**Given text**.

5. Compiling a Model:
  
  Prior to training a model, you must specify what your loss function for the model is and what your gradient descent method is. Please use the standard categorical cross-entropy and stochastic gradient descent (`sgd') when compiling your model (as provided in the template).
6. Training a Model:
  
  You have the option of changing how many epochs to train your model for and how large your mini-batch size is. Experiment to see what works best. Also remember to include your validation data in the fit() method.
7. Reporting your Results:
  
  fit() returns data about your training experiment. In the template.py this is stored in the "history" variable. Use this information to construct your graph that shows how validation and training accuracy change after every epoch of training.
  
  Use the predict() method on model to evaluate what labels your model predicts on test set. Use these and the true labels to construct your confusion matrix, like the toy example below, although you do not need to create a fancy visualization of the confusion matrix . Your matrix should have 10 rows and 10 columns.
Advanced Topic(s):
Investigate in depth (experimentally, theoretically, or both) a topic of your choice that is related to deep learning and that was not covered already in this project, class lectures, or the textbook. This deep learning related topic might be something that was described or mentioned briefly in the textbook or in class; comes from your own research; is related to your interests; is an idea from a research paper that you find intriguing; or any other deep learning related topic.
Remember that you need to investigate your advanced topic in depth, at a "graduate level".
Grading Rubric
1. Report:
  - Set of Experiments Performed: 20 pts
  - Model and Training Procedure Description: 10 pts
  - Plot: 10 pts
  - Model Performance and Confusion Matrix: 10 pts
  - Visualization: 10 pts
2. Code:
3. Model:
4. Advanced Topic:
Total Points: 120 pts

**Extracted information**.
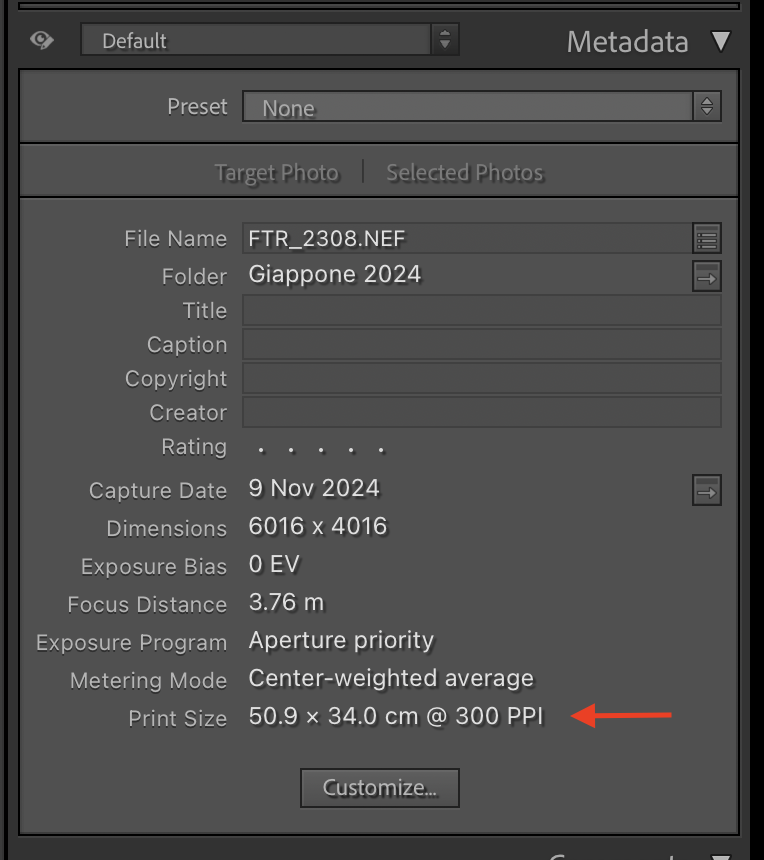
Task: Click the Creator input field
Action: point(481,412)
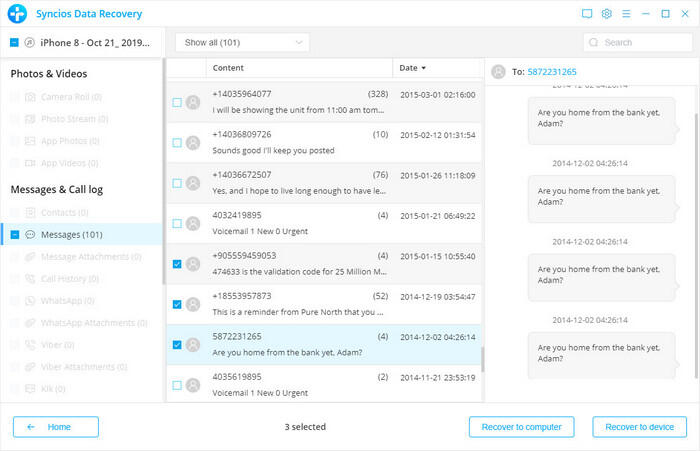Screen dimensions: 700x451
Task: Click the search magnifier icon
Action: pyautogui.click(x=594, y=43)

* * *

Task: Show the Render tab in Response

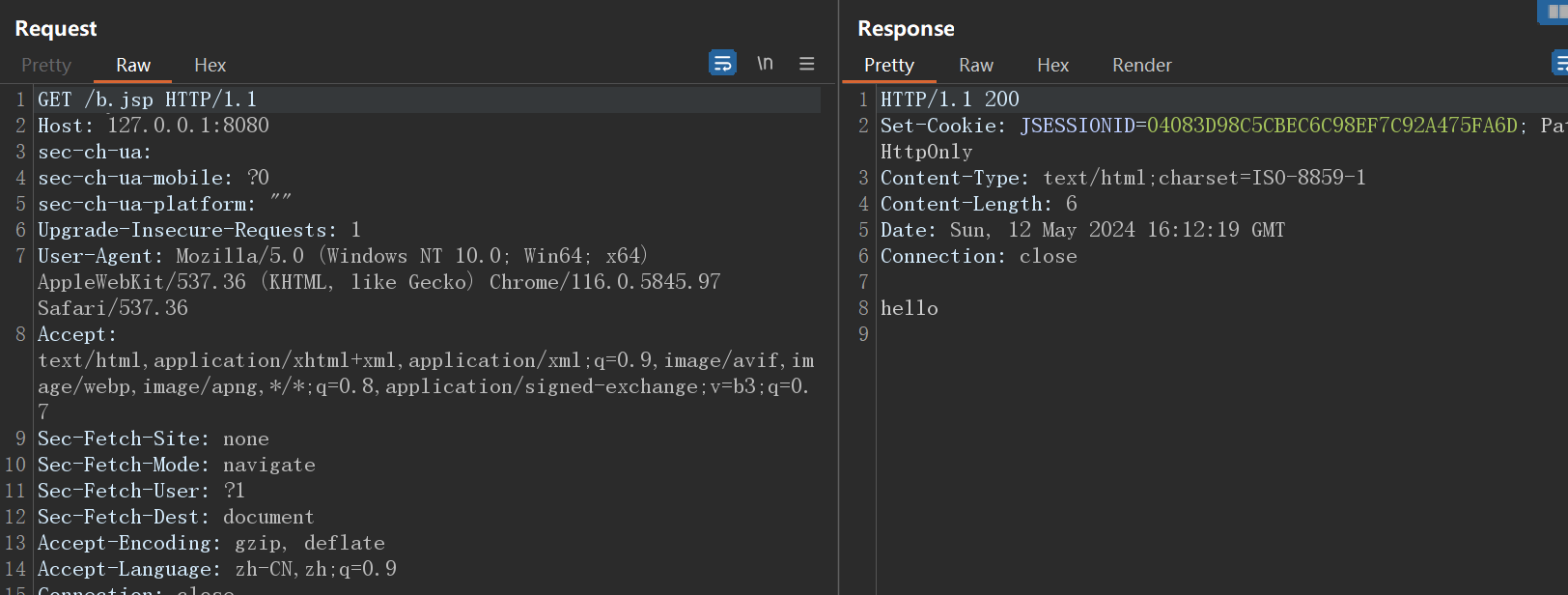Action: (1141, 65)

**What you should do**. In the deep learning project instructions, how many rows and columns should the confusion matrix have?

**Response to this task**. It should have 10 rows and 10 columns.